More farms added then in the 150 years? Reality check please. Please ask where are you going to put the farms to feed cities like Las Vegas? Also please ask if at the turn of the century 50% of the population worked in AG when the country was half the size it is now and only 3% of the population works in AG now, how can even come close to realistically making up that huge gap, especially when the current minimum AG wage is far lower then the national minimum wage? How can 50% of the population live on such low wages today?

Apr. 13 2010 12:25 PM
listener from Brooklyn NY

Did Mr. Lopate have Tim Jackson on (author of Prosperity Without Growth).

I'm also reminded of the interview with John Wargo and his book, Green Intelligence.

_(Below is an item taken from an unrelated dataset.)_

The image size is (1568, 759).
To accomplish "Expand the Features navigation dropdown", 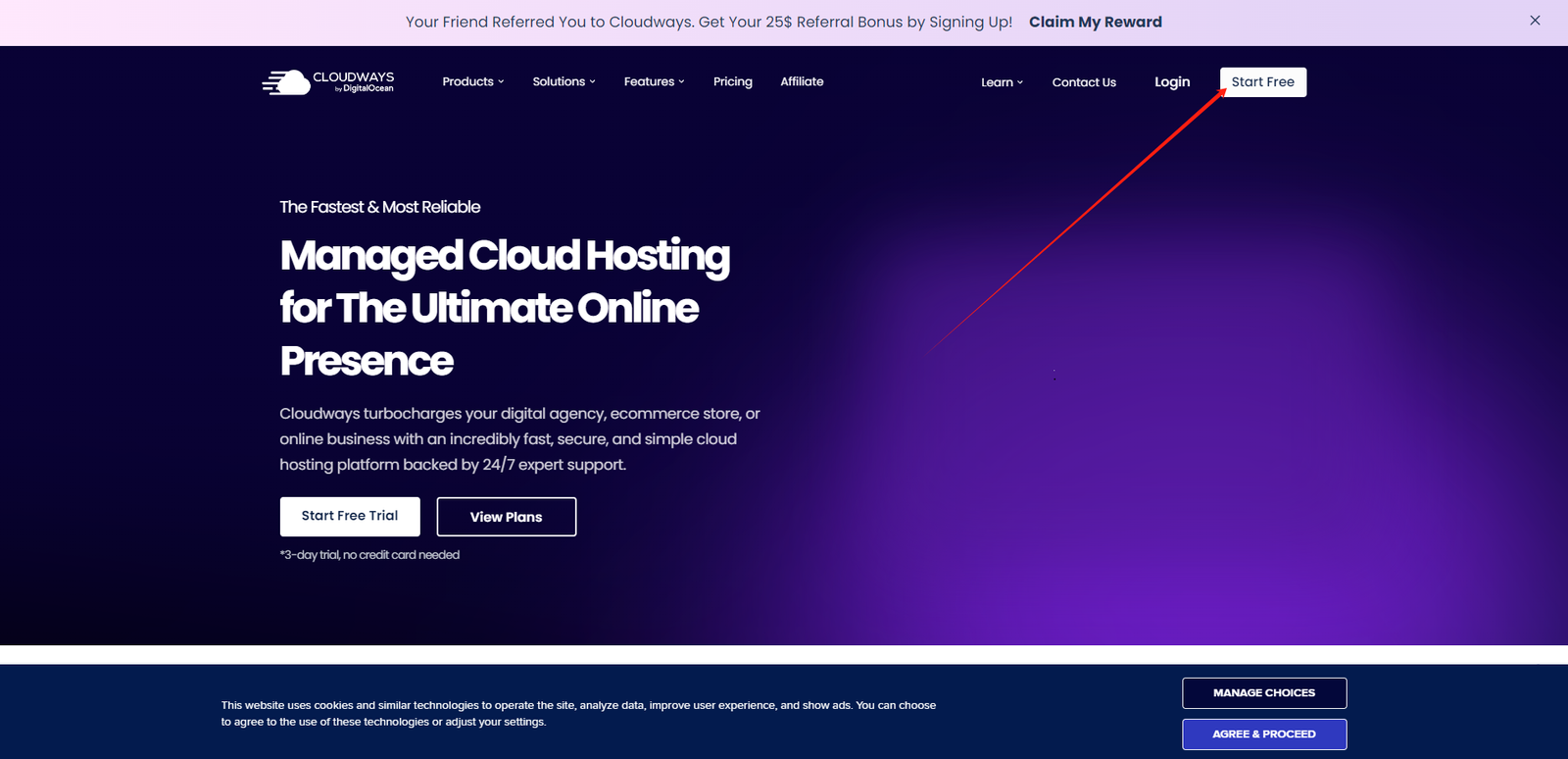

Even many liberal economists, like Paul Krugman, take it as a given that growth is key to solving many of our problems.

Apr. 13 2010 12:18 PM
Frank Campi from Rockaway, NJ

The oceans were the driving force when the CO2 was high in the eons past. Overfishing and other factors have changed he nature of the oceans to heal the planet this time. Can the oceans be seeded with the nutrients that were removed so that the algae and the oceans can do their job again?

Apr. 13 2010 12:17 PM
Estelle from Austin

Could Mr. McKibben address how population growth affects global warming? Should we be addressing that as a partial remedy?

Apr. 13 2010 12:17 PM
Smokey from LES

Thorium? Is that an answer for electricity?

Apr. 13 2010 12:16 PM
Charlie from Bensonhurst

Smog or Smug? This man needs some humility, otherwise he is singing only to the choir.

Apr. 13 2010 12:16 PM
GW from Manhatan

The biomass of the earth was, is and always will be producing megatons of organic matter. The "snow" of organic matter that continually filters onto the floor of the seabed, the deposits of countless lives micro and macroscopic. What would happen if Earth did not produce humans to gradually release these huge deposits over time? Would seas of oil and natural gas ignite or belch up to the surface on their own and cause ecological havoc? This is no excuse to be wanton in the use of fossil fuels. BUt its there and it will continue to accumulate, and perhaps be the source of an ecological disaster itself if there is no way to deal with it. Perhaps our evolution in energy usage (and I emphasize that alternative energy is part of that evolution) is part of the Earth's greater plan to "recycle" hydrocarbons and preserve life.

Apr. 13 2010 12:16 PM
listener from Brooklyn NY

Getting smaller: The key thing about an animal getting smaller is that the ratio of surface area to volume increases. There's more surface area per unit volume and thus more area to radiate heat away. (Which is also why smaller animals have to eat proportionately more.)

Apr. 13 2010 12:14 PM
Rick from Manhattan

Can you ask Bill what the science is on how human intervention will change global climate?
As he states the science on global warming is solid -but what science is there to show that human changes in behavior will make any changes in the global warming that scientists are seeing now?